Exercise prompt
Rewrite the records below with every "Instruction" replaced by "Step", leaving everything else the same.
:: Recorded information
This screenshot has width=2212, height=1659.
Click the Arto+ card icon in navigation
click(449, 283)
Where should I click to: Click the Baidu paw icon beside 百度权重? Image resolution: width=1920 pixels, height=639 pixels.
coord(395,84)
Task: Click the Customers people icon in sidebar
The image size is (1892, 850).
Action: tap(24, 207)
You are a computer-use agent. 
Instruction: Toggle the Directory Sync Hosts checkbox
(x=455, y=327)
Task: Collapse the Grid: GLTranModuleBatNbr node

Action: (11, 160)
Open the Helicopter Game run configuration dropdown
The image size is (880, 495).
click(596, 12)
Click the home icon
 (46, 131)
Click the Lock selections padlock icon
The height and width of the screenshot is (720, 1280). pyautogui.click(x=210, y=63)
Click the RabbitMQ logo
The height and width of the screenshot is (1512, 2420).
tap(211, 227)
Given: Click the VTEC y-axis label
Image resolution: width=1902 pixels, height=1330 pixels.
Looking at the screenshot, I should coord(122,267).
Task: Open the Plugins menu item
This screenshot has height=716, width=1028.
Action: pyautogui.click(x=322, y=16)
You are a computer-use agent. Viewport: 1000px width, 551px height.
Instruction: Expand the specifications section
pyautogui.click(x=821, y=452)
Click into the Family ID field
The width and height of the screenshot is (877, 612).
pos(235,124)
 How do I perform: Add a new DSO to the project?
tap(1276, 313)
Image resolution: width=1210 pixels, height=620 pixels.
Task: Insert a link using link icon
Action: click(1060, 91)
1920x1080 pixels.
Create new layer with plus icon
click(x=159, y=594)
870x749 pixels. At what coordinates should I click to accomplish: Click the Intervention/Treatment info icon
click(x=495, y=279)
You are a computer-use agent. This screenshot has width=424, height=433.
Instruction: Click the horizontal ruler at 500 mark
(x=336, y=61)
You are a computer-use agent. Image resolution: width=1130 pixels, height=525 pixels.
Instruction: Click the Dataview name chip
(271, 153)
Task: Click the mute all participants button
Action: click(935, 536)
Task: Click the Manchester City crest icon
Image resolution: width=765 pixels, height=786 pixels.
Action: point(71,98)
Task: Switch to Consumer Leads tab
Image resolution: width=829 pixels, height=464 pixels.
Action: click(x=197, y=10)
::::
Task solution
This screenshot has width=2212, height=1659.
Click the Arto+ card icon in navigation
click(449, 283)
Where should I click to: Click the Baidu paw icon beside 百度权重? Image resolution: width=1920 pixels, height=639 pixels.
coord(395,84)
Task: Click the Customers people icon in sidebar
The image size is (1892, 850).
Action: tap(24, 207)
You are a computer-use agent. 
Step: Toggle the Directory Sync Hosts checkbox
(x=455, y=327)
Task: Collapse the Grid: GLTranModuleBatNbr node

Action: (11, 160)
Open the Helicopter Game run configuration dropdown
The image size is (880, 495).
click(596, 12)
Click the home icon
 (46, 131)
Click the Lock selections padlock icon
The height and width of the screenshot is (720, 1280). pyautogui.click(x=210, y=63)
Click the RabbitMQ logo
The height and width of the screenshot is (1512, 2420).
tap(211, 227)
Given: Click the VTEC y-axis label
Image resolution: width=1902 pixels, height=1330 pixels.
Looking at the screenshot, I should coord(122,267).
Task: Open the Plugins menu item
This screenshot has height=716, width=1028.
Action: pyautogui.click(x=322, y=16)
You are a computer-use agent. Viewport: 1000px width, 551px height.
Step: Expand the specifications section
pyautogui.click(x=821, y=452)
Click into the Family ID field
The width and height of the screenshot is (877, 612).
pos(235,124)
 How do I perform: Add a new DSO to the project?
tap(1276, 313)
Image resolution: width=1210 pixels, height=620 pixels.
Task: Insert a link using link icon
Action: click(1060, 91)
1920x1080 pixels.
Create new layer with plus icon
click(x=159, y=594)
870x749 pixels. At what coordinates should I click to accomplish: Click the Intervention/Treatment info icon
click(x=495, y=279)
You are a computer-use agent. This screenshot has width=424, height=433.
Step: Click the horizontal ruler at 500 mark
(x=336, y=61)
You are a computer-use agent. Image resolution: width=1130 pixels, height=525 pixels.
Step: Click the Dataview name chip
(271, 153)
Task: Click the mute all participants button
Action: click(935, 536)
Task: Click the Manchester City crest icon
Image resolution: width=765 pixels, height=786 pixels.
Action: point(71,98)
Task: Switch to Consumer Leads tab
Image resolution: width=829 pixels, height=464 pixels.
Action: click(x=197, y=10)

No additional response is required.